I noticed that earlier too, but our key wasnt due to expire until Jul 6th. I ended up creating a new one to be certain and it made no difference :(.
github-fv-az90-773 github-fv-az316-221 should remain connected for the next 20 or minutes.
Also - wouldn't the behavior be different even if the auth key had expired, I would expect to still be able to ping 1.1.1.1?
ping-pong: runs-on: ubuntu-20.04 steps: - uses: actions/checkout@v2 - name: Tailscale connection uses: tailscale/github-action@main with: authkey: ${{ secrets.TAILSCALE_AUTHKEY }} - name: Ping shell: bash run: | ping -c 5 1.1.1.1
This will fail to even ping 1.1.1.1.
Same failure occurs on Ubuntu 18.04 and Ubuntu 20.04 runner instances. I might try recreating the authkey - although the original had a no-expiry set.
Does ping work before tailscale? I read github runners run on Azure and ping is disabled by design (and that seems to be the case when I try it)
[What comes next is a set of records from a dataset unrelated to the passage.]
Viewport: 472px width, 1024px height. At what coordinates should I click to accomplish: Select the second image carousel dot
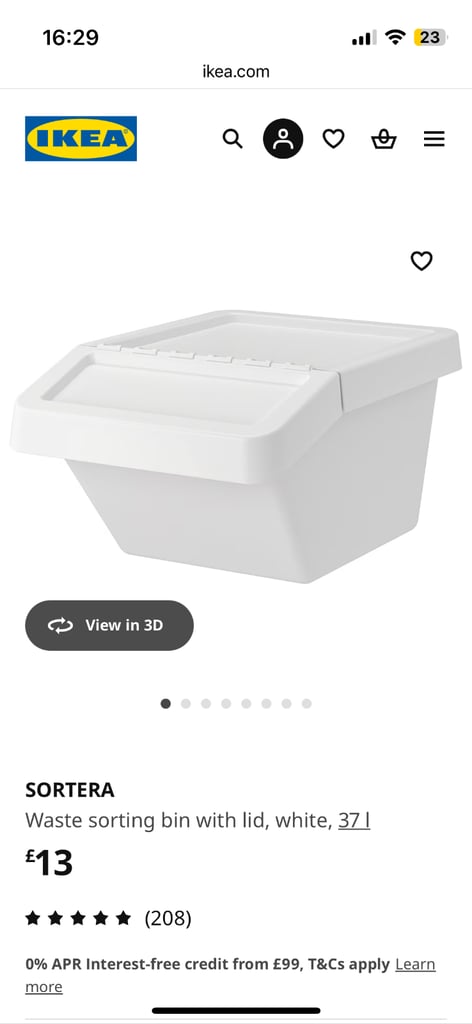point(186,703)
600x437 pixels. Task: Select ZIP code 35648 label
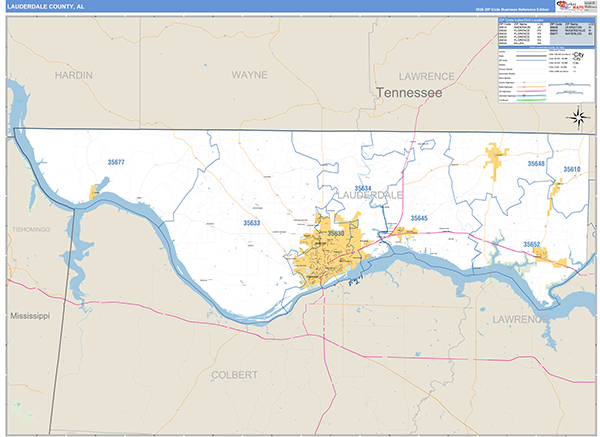coord(537,163)
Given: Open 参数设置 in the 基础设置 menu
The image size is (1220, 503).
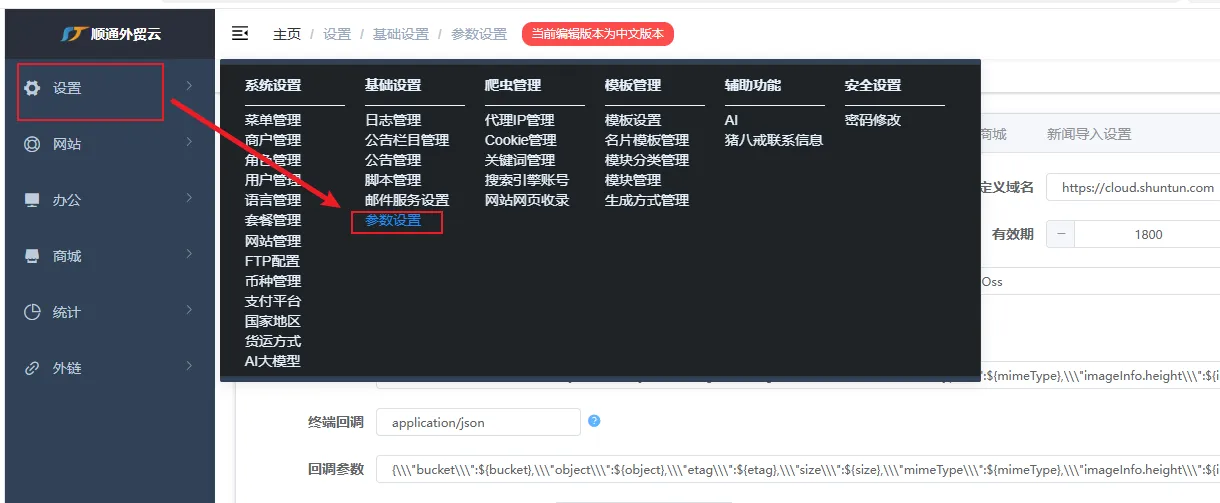Looking at the screenshot, I should pos(393,221).
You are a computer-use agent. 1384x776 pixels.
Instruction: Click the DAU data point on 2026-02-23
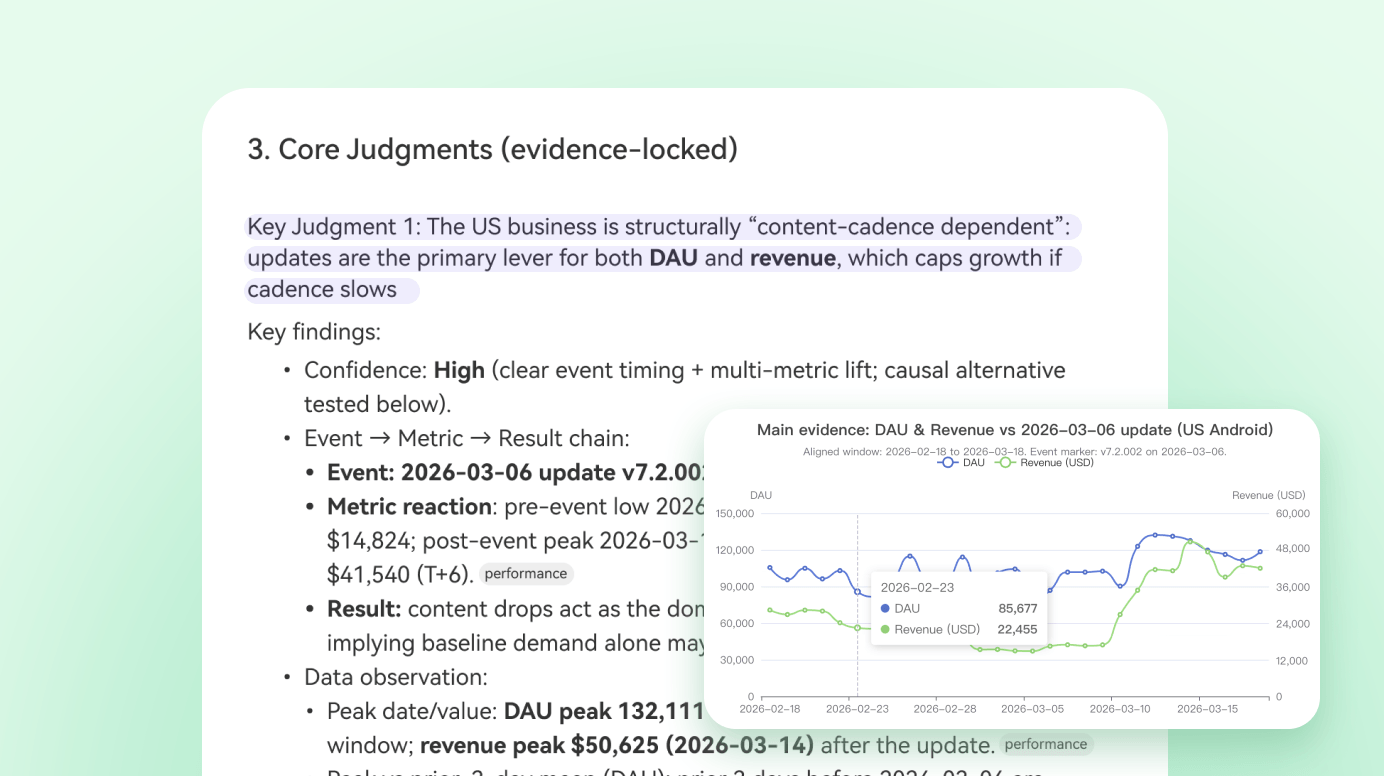[x=857, y=592]
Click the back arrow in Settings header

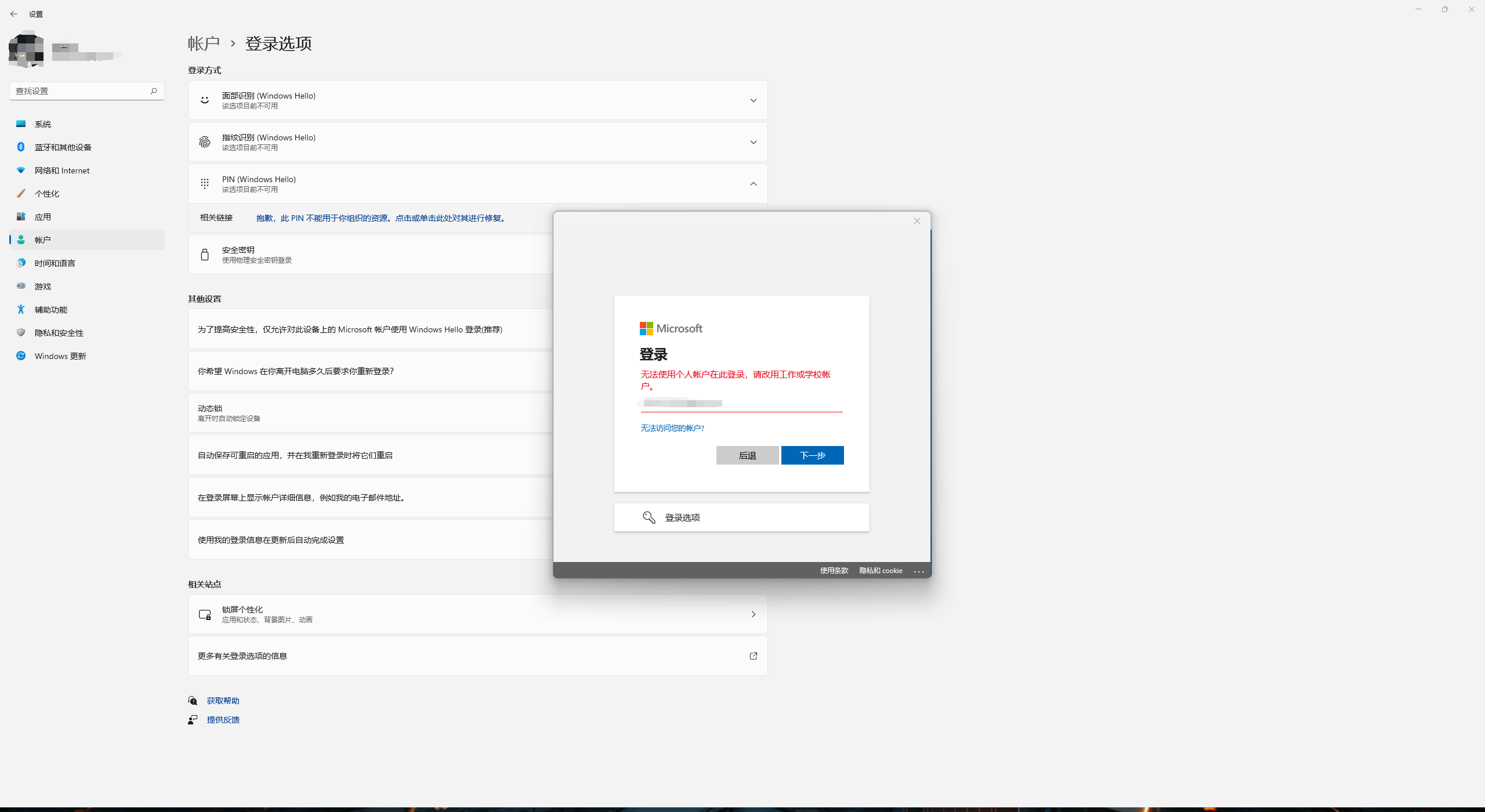pos(14,14)
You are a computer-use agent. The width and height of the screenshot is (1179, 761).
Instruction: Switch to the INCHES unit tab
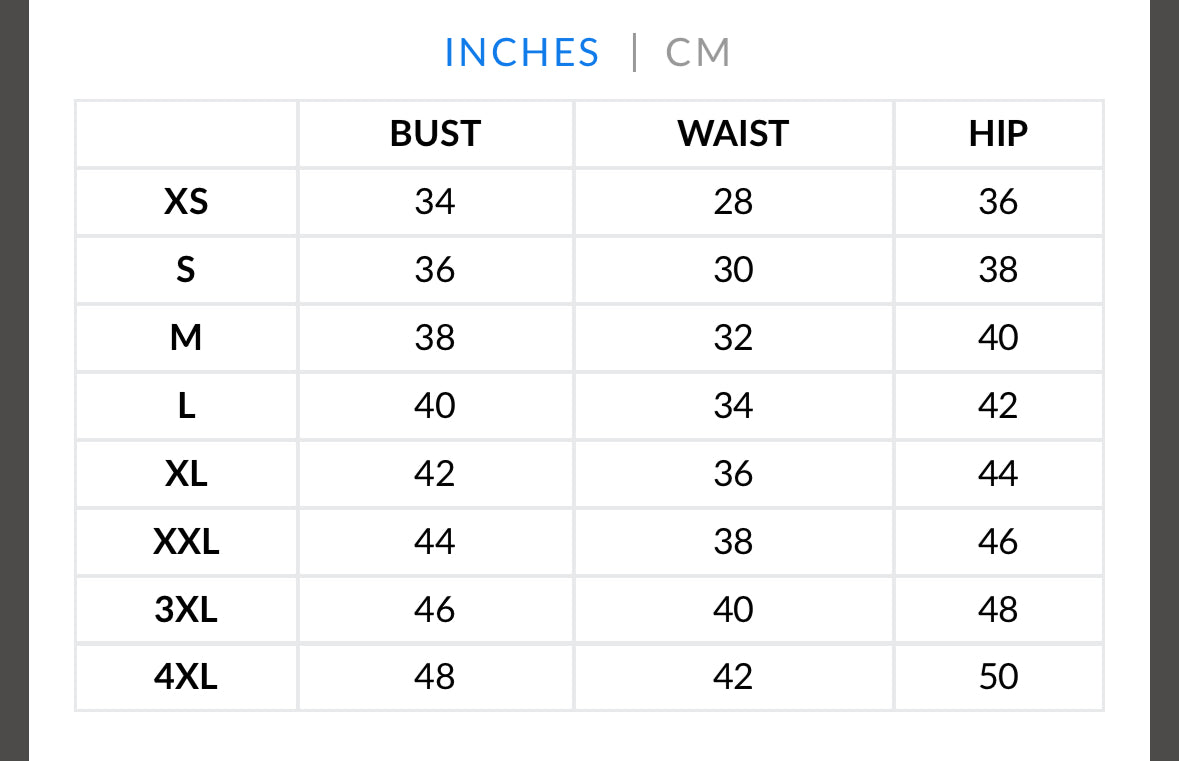(x=521, y=53)
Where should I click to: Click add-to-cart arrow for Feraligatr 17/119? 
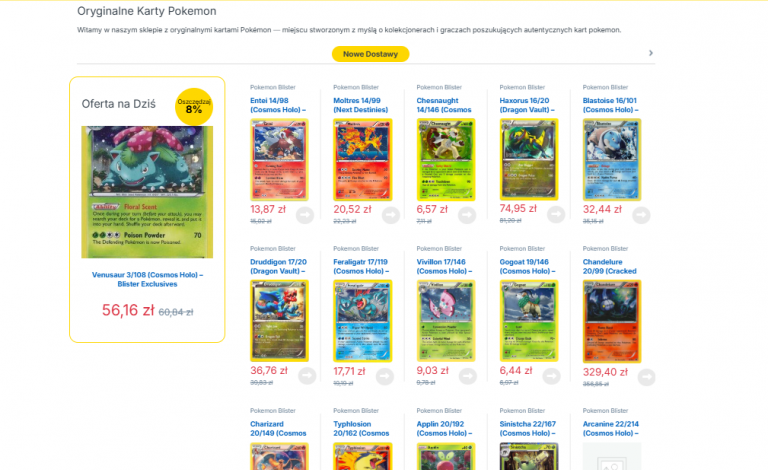(x=385, y=376)
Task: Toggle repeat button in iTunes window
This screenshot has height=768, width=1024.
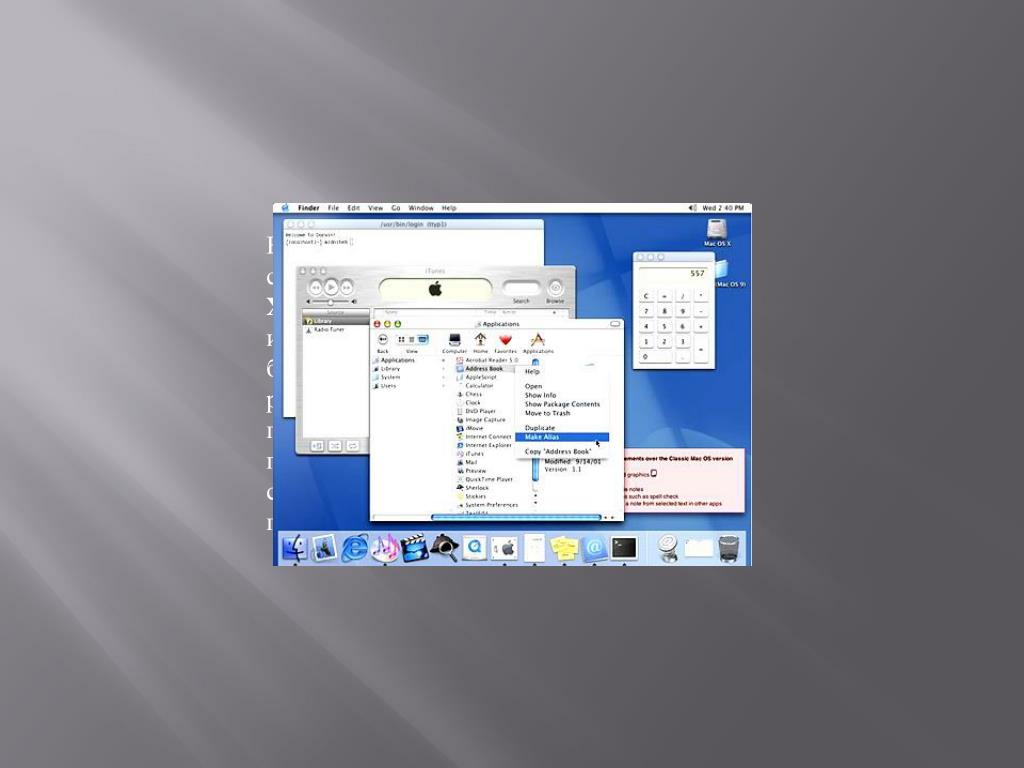Action: 354,445
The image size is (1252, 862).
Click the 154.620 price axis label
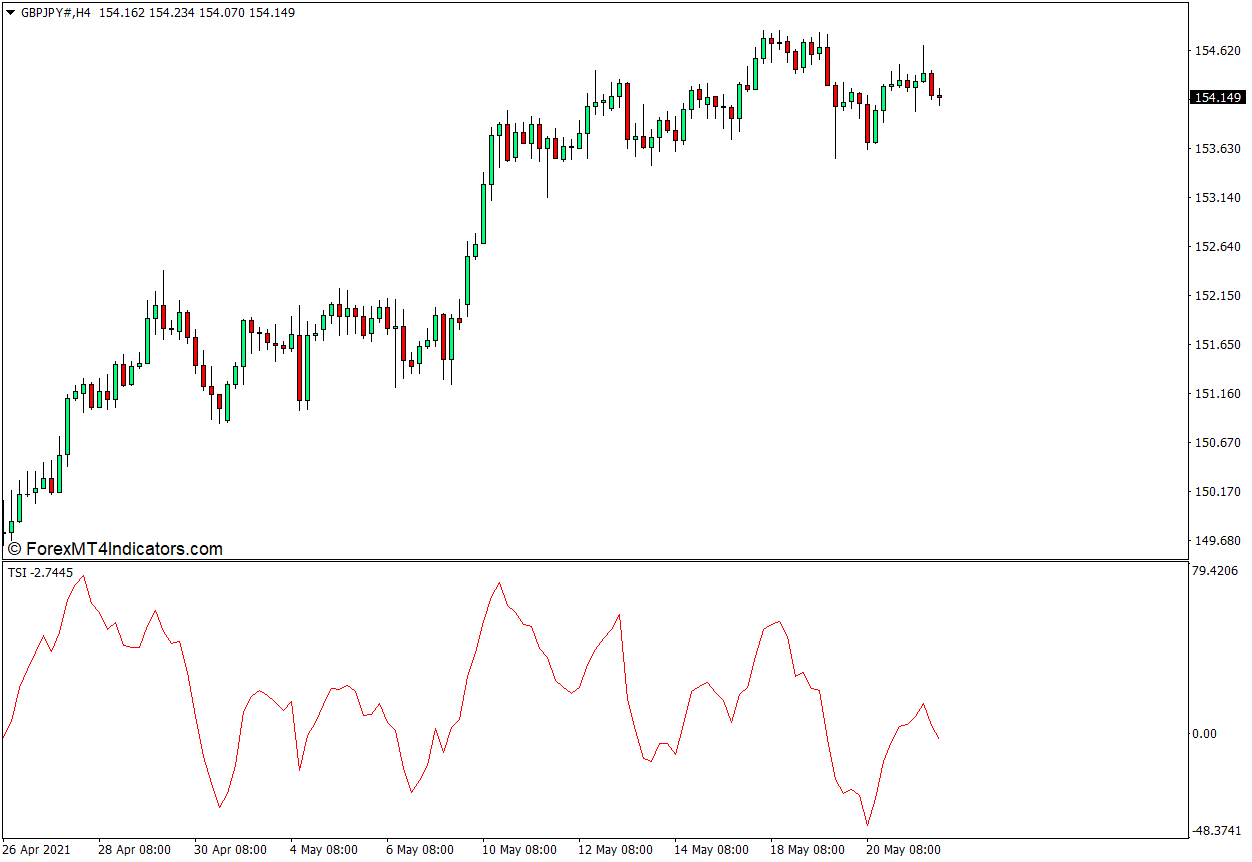tap(1217, 50)
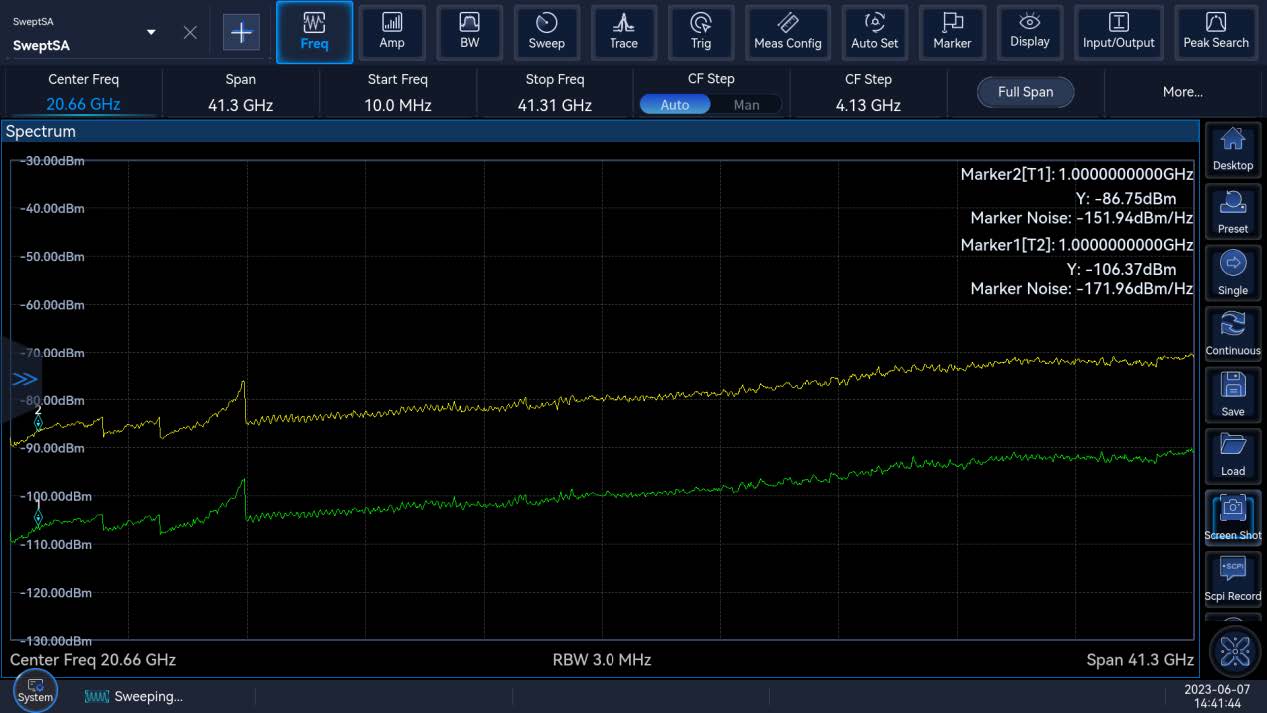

Having an issue myself sshing into local machine through tailscale using github actions (not exactly sure when exactly it broke or if it's related to tailscale, but I regenerated some keys since it last worked)
edit: from docs:
GitHub hosts Linux and Windows runners on Standard_DS2_v2 virtual machines in Microsoft Azure with the GitHub Actions runner application installed. The GitHub-hosted runner application is a fork of the Azure Pipelines Agent. Inbound ICMP packets are blocked for all Azure virtual machines, so ping or traceroute commands might not work.
You're right it doesn't. I discovered that yesterday after more troubleshooting. My issue purely appears to be DNS related. Tailscale client DNS configuration points at one our servers running dnsmasq. While DNS resolution works for all other clients connected to Tailscale, it suddenly stopped working for the Github actions runners, with no change (that i'm aware of on our side). I wasn't able to replicate the issue on a completely different Tailscale account, so it's likely something I need to figure out how to resolve (or workaround) rather than it being an issue with Tailscale or tailscale action. :-(
Just because it came up recently, another issue which has come up about Magic DNS in container environments is when ip6tables is missing: https://github.com/gitpod-io/gitpod/issues/8049
I didn't catch the previous updates in time, but if you have a github-action runner which recently completed and the ephemeral node hasn't been cleaned up I can look at what it says about errors in setting up DNS.
@paulpet my issue seems to be https://github.com/tailscale/github-action/issues/40 -- disabling manual device auth worked for me as a temporary workaround.
@paulpet my issue seems to be #40 -- disabling manual device auth worked for me as a temporary workaround.
Fantastic @justin-pierce, this worked for me as well. I've spent a ridiculous amount of hours trying to figure this out.
@DentonGentry looks to be a tailscale backend issue which I hope can be resolved soon, so I am going to close this issue
@DentonGentry looks to be a tailscale backend issue which I hope can be resolved soon, so I am going to close this issue
I think I spoke too early, I can't seem to replicate the issue on stand-alone VMs, only on github runners utilizing the tailscale action, so will re-open until things are confirmed.
Thanks for reporting, this was a duplicate of #40, which is now resolved.
Sometime within the last few days (without any changes to the workflow or tailscale config) we've started seeing DNS look up failures when our Linux Ubuntu 20.04 runner is connected to tailscale. Other clients on tailscale continue to work as expected and I have confirmed that the runner establishes a connection to tailscale. I was using the v1 versions of the tailscale action, but tried using the main version with the same results. Any thoughts on how to further troubleshoot?
EDIT: After further examination (see below) it appears all network functionality breaks during a workflow once the tailscale client connects.